La Question Anglaise/Appel du Parti communiste français aux Travailleurs anglais

Librairie de l’Humanité (Cahier N°6p. 22-25).

Appel du Parti communiste français
aux Travailleurs anglais




Les travailleurs français suivent avec un grand intérêt les luttes poursuivies et les progrès réalisés par les travailleurs anglais pour l’amélioration de leur sort.

Nous savons que les trade-unions représentent une force ouvrière qui a déjà fait trembler plus d’une fois la bourgeoisie. Nous savons aussi que le jour où ces puissantes trade-unions seront gagnées à la lutte de classe, les jours de la bourgeoisie seront comptés.

Les illusions des ouvriers anglais
sur le Labour Party

Malheureusement, nos camarades anglais, en grosse majorité, font encore confiance aux « travaillistes » du Labour Party.
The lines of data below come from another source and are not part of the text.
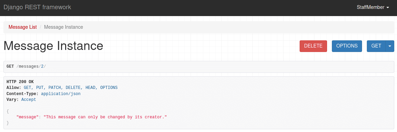Image resolution: width=397 pixels, height=132 pixels.
Task: Click the JSON message string value
Action: pyautogui.click(x=105, y=117)
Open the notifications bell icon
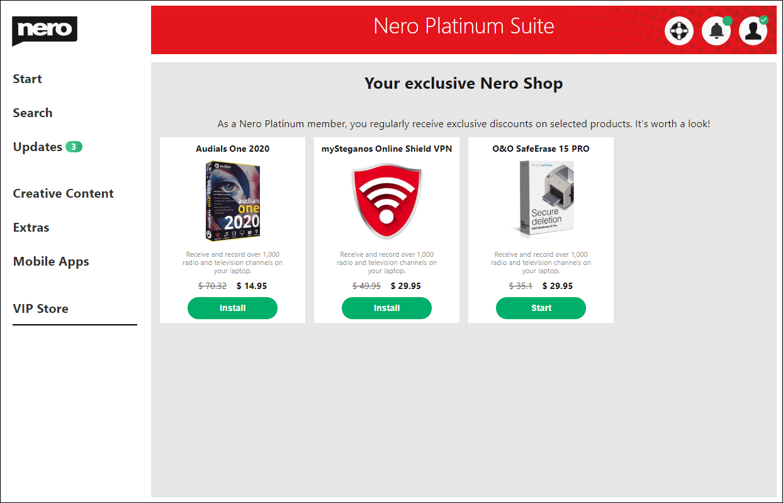 (x=716, y=31)
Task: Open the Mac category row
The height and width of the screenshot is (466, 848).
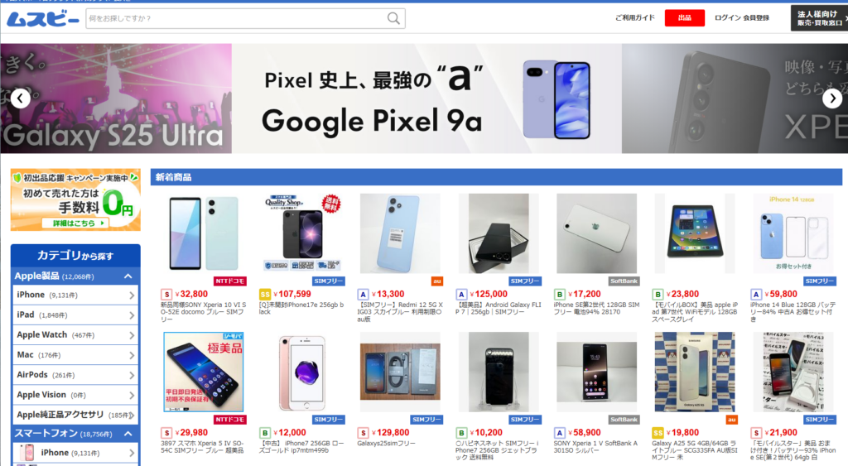Action: pyautogui.click(x=75, y=354)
Quand, il y a dix mois, les « travaillistes », avec Mac Donald à leur tête, furent portés au pouvoir, par le jeu de la constitution parlementaire, nos camarades anglais eurent de grandes illusions, ils fondèrent de grands espoirs et pensèrent — comme les travailleurs français à l’avènement du Bloc des Gauches — que vraiment une « ère nouvelle » commençait.
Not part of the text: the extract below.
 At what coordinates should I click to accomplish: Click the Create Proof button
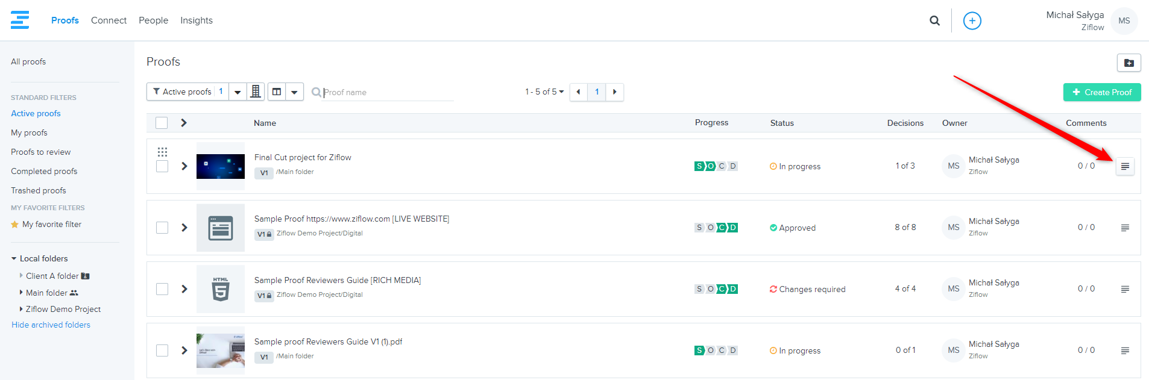(x=1101, y=92)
Ils crurent que le gouvernement travailliste, qui prenait le pouvoir par le moyen parlementaire, allait réaliser le programme socialiste de la IIe Internationale, et accomplir ainsi la Révolution, sans heurt, sans violence et sans dictature.

Mais voilà que le même « jeu du hasard » parlementaire qui avait porté Mac Donald au pouvoir l’en a chassé, et les travailleurs peuvent maintenant dresser le bilan de l’expérience travailliste.

Les mines n’ont pas été nationalisées, le problème du chômage n’a pas été solutionné, le salaire national minimum est resté en suspens. Les grandes grèves ont été sabotées et brisées par les mouchards et la police du gouvernement travailliste.

Résultats de l’expérience travailliste

La politique coloniale d’exploitation et d’oppression a été continuée et renforcée en Egypte, aux Indes, en Afrique, en Mésopotamie, etc… On a refusé le droit d’organisation aux travailleurs des Indes et de l’Egypte.

L’Irlande est encore terrorisée par l’impérialisme anglais et des ouvriers qui ont lutté pour son indépendance, « au nom du droit des peuples à disposer d’eux-mêmes », sont maintenant en prison.

Sous le couvert d’un pacifisme tapageur, la construction de cuirassés, d’avions et de toutes sortes d’engins de guerre a été poursuivie et accentuée.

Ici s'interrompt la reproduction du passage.